▶ What you will do: Down to the final character, output the records below as they stand.

Collected data entries
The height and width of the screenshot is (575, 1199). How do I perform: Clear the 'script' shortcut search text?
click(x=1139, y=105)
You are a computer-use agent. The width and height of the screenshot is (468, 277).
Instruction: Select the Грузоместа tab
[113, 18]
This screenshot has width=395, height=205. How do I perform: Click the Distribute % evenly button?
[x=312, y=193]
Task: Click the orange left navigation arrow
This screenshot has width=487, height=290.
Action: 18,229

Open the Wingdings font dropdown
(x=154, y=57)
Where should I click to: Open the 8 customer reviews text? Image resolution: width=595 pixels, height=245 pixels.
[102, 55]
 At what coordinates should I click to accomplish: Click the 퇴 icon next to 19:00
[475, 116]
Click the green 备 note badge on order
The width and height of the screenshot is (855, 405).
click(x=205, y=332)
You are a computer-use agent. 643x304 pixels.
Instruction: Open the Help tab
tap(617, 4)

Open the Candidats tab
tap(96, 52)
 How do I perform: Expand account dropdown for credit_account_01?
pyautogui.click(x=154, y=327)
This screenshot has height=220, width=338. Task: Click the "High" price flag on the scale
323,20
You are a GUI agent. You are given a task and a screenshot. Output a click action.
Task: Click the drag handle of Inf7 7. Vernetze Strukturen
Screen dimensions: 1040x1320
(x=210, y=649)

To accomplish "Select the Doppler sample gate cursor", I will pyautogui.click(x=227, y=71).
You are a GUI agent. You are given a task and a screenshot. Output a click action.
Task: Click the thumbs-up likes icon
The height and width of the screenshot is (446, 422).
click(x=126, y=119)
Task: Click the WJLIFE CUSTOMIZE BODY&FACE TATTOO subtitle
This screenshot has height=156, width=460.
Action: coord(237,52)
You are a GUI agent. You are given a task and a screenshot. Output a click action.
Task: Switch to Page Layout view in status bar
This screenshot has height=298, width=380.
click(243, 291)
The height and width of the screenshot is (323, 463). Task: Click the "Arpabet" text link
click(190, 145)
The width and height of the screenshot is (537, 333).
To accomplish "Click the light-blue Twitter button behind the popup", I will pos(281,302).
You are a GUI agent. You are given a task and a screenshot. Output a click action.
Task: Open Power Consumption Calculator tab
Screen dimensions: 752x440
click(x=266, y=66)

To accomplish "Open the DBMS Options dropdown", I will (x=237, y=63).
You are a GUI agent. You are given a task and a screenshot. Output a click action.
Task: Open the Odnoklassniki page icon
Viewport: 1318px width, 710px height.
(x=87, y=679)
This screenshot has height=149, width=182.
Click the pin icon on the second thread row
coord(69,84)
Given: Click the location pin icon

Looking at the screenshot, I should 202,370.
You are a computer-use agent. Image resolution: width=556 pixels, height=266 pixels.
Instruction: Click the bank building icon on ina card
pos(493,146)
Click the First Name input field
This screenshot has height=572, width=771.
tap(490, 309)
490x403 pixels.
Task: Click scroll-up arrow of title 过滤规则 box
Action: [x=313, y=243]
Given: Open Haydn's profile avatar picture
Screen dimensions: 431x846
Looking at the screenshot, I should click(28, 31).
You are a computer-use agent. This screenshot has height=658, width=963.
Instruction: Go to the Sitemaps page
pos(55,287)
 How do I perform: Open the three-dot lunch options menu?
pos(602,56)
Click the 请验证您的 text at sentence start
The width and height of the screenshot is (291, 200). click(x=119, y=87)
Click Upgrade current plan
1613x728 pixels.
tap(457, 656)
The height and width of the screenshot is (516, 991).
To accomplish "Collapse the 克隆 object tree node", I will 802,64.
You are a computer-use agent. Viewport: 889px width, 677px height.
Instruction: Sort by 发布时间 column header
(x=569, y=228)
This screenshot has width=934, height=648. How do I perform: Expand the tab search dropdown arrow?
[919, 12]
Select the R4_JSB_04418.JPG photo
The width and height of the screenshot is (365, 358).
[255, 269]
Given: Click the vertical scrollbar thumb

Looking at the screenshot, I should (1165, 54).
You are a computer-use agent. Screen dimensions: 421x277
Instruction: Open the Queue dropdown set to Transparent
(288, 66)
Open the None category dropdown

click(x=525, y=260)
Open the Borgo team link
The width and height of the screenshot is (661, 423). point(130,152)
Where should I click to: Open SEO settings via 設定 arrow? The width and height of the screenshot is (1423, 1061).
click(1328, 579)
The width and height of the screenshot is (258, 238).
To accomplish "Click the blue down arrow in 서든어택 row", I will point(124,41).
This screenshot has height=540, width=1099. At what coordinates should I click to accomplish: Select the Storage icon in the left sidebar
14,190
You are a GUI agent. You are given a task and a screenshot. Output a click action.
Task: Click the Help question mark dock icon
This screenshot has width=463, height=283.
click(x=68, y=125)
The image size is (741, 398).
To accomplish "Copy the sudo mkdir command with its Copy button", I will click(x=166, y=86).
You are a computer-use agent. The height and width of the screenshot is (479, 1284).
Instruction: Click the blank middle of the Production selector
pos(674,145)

▶ Expected answer:
The height and width of the screenshot is (575, 1199). How do I perform: Clear the 'script' shortcut search text?
click(x=1139, y=105)
You are a computer-use agent. The width and height of the screenshot is (468, 277).
Instruction: Select the Грузоместа tab
[113, 18]
This screenshot has width=395, height=205. How do I perform: Click the Distribute % evenly button?
[x=312, y=193]
Task: Click the orange left navigation arrow
This screenshot has width=487, height=290.
Action: 18,229

Open the Wingdings font dropdown
(x=154, y=57)
Where should I click to: Open the 8 customer reviews text? Image resolution: width=595 pixels, height=245 pixels.
[102, 55]
 At what coordinates should I click to accomplish: Click the 퇴 icon next to 19:00
[475, 116]
Click the green 备 note badge on order
The width and height of the screenshot is (855, 405).
click(x=205, y=332)
You are a computer-use agent. 643x304 pixels.
Instruction: Open the Help tab
tap(617, 4)

Open the Candidats tab
tap(96, 52)
 How do I perform: Expand account dropdown for credit_account_01?
pyautogui.click(x=154, y=327)
This screenshot has height=220, width=338. Task: Click the "High" price flag on the scale
323,20
You are a GUI agent. You are given a task and a screenshot. Output a click action.
Task: Click the drag handle of Inf7 7. Vernetze Strukturen
Screen dimensions: 1040x1320
(x=210, y=649)

To accomplish "Select the Doppler sample gate cursor", I will pyautogui.click(x=227, y=71).
You are a GUI agent. You are given a task and a screenshot. Output a click action.
Task: Click the thumbs-up likes icon
The height and width of the screenshot is (446, 422).
click(x=126, y=119)
Task: Click the WJLIFE CUSTOMIZE BODY&FACE TATTOO subtitle
This screenshot has height=156, width=460.
Action: coord(237,52)
You are a GUI agent. You are given a task and a screenshot. Output a click action.
Task: Switch to Page Layout view in status bar
This screenshot has height=298, width=380.
click(243, 291)
The height and width of the screenshot is (323, 463). Task: Click the "Arpabet" text link
click(190, 145)
The width and height of the screenshot is (537, 333).
To accomplish "Click the light-blue Twitter button behind the popup", I will pos(281,302).
You are a GUI agent. You are given a task and a screenshot. Output a click action.
Task: Open Power Consumption Calculator tab
Screen dimensions: 752x440
click(x=266, y=66)

To accomplish "Open the DBMS Options dropdown", I will (x=237, y=63).
You are a GUI agent. You are given a task and a screenshot. Output a click action.
Task: Open the Odnoklassniki page icon
Viewport: 1318px width, 710px height.
(x=87, y=679)
This screenshot has height=149, width=182.
Click the pin icon on the second thread row
coord(69,84)
Given: Click the location pin icon

Looking at the screenshot, I should 202,370.
You are a computer-use agent. Image resolution: width=556 pixels, height=266 pixels.
Instruction: Click the bank building icon on ina card
pos(493,146)
Click the First Name input field
This screenshot has height=572, width=771.
tap(490, 309)
490x403 pixels.
Task: Click scroll-up arrow of title 过滤规则 box
Action: [x=313, y=243]
Given: Open Haydn's profile avatar picture
Screen dimensions: 431x846
Looking at the screenshot, I should click(28, 31).
You are a computer-use agent. This screenshot has height=658, width=963.
Instruction: Go to the Sitemaps page
pos(55,287)
 How do I perform: Open the three-dot lunch options menu?
pos(602,56)
Click the 请验证您的 text at sentence start
The width and height of the screenshot is (291, 200). click(x=119, y=87)
Click Upgrade current plan
1613x728 pixels.
tap(457, 656)
The height and width of the screenshot is (516, 991).
To accomplish "Collapse the 克隆 object tree node", I will 802,64.
You are a computer-use agent. Viewport: 889px width, 677px height.
Instruction: Sort by 发布时间 column header
(x=569, y=228)
This screenshot has width=934, height=648. How do I perform: Expand the tab search dropdown arrow?
[919, 12]
Select the R4_JSB_04418.JPG photo
The width and height of the screenshot is (365, 358).
[255, 269]
Given: Click the vertical scrollbar thumb

Looking at the screenshot, I should (1165, 54).
You are a computer-use agent. Screen dimensions: 421x277
Instruction: Open the Queue dropdown set to Transparent
(288, 66)
Open the None category dropdown

click(x=525, y=260)
Open the Borgo team link
The width and height of the screenshot is (661, 423). point(130,152)
Where should I click to: Open SEO settings via 設定 arrow? The width and height of the screenshot is (1423, 1061).
click(1328, 579)
The width and height of the screenshot is (258, 238).
To accomplish "Click the blue down arrow in 서든어택 row", I will point(124,41).
This screenshot has height=540, width=1099. At what coordinates should I click to accomplish: Select the Storage icon in the left sidebar
14,190
You are a GUI agent. You are given a task and a screenshot. Output a click action.
Task: Click the Help question mark dock icon
This screenshot has width=463, height=283.
click(x=68, y=125)
The image size is (741, 398).
To accomplish "Copy the sudo mkdir command with its Copy button", I will click(x=166, y=86).
You are a computer-use agent. The height and width of the screenshot is (479, 1284).
Instruction: Click the blank middle of the Production selector
pos(674,145)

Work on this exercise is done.